Er wordt gewerkt aan een boor en een aannemer met een diepere boorcapaciteit om de omvang van de mineralisatie onder 500 m diepte te bepalen. Zodra de boorkern van de boorlocatie was ontvangen, werden individuele monsters bepaald, gelogd voor geologische kenmerken, in tweeën gezaagd, geëtiketteerd en verpakt voor verzending van de analyses. De resterende boorkern werd vervolgens opgeslagen op een beveiligde locatie in de gebouwen rond de oude maalplaats van de Dios Padre zilvermijn.

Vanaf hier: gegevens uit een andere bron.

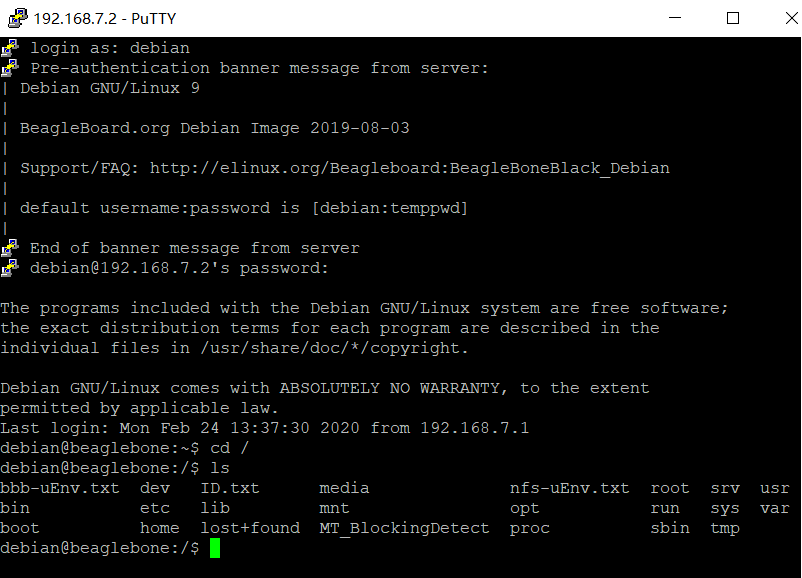Close the PuTTY session window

Het bedrijf voegde op regelmatige tijdstippen kwaliteitscontrolemonsters toe aan de monsterstroom, waaronder blanco's, preparaatduplicaten en standaard referentiematerialen bij alle monsterzendingen om de prestaties van het laboratorium te controleren. De monsters werden verzonden volgens een chain of custody procedure. Boorkernmonsters werden voor voorbereiding en analyse verzonden naar de analytische faciliteit van ALS Global in Hermosillo, Mexico.

De monstervoorbereiding omvatte het drogen en wegen van de monsters, het pletten van het gehele monster en het verpulveren van 250 gram ("g"). De goudanalyse werd uitgevoerd volgens de methode Au-AA23: 30 g fire assay fusion met atoomabsorptie (AAS) afwerking met een ondergrens van 0,005 ppm en een bovengrens van 10 ppm. Goudgehalte hoger dan 10 ppm wordt automatisch geanalyseerd volgens de methode Au-GRA21: 30g fire assay fusion met gravimetrische fusie.

Analyse voor zilver en onedele metalen vindt plaats volgens methode ME-ICP61m: 0,75 g wordt opgelost via vier zure ontsluiting en geanalyseerd met ICP-AES afwerking. Detectielimieten voor Ag zijn 0,5-100ppm, 1-10 000ppm voor Cu, 2-10 000ppm voor Zn en 2-10 000ppm voor Pb. Zilvergehalte hoger dan 100ppm wordt automatisch geanalyseerd met methode Ag-OG62: 0,4g monster op Ag door HF-HNO3-HClO4 ontsluiting met HCl uitloging, ICP-AES of AAS afwerking.

Monsters met Ag>1500ppm worden automatisch geanalyseerd met Ag-GRA21: 30g monster Ag door vuurtest en gravimetrische afwerking. Cu, Pb en Zn >10 000ppm worden automatisch geanalyseerd met respectievelijk Cu-OG62, Pb-OG62 en Zn-OG62: 0,4g monster door vier zure ontsluiting en ICP afwerking. ALS Global is ISO 9001 en ISO/IEC 17025 gecertificeerd en alle analysemethoden omvatten kwaliteitscontrolematerialen met vaste frequenties en vastgestelde criteria voor gegevensaanvaarding.

De parameters voor de interne monsters van ALS en de externe blinde kwaliteitscontrole van Regency Silver waren aanvaardbaar voor de geretourneerde analyses.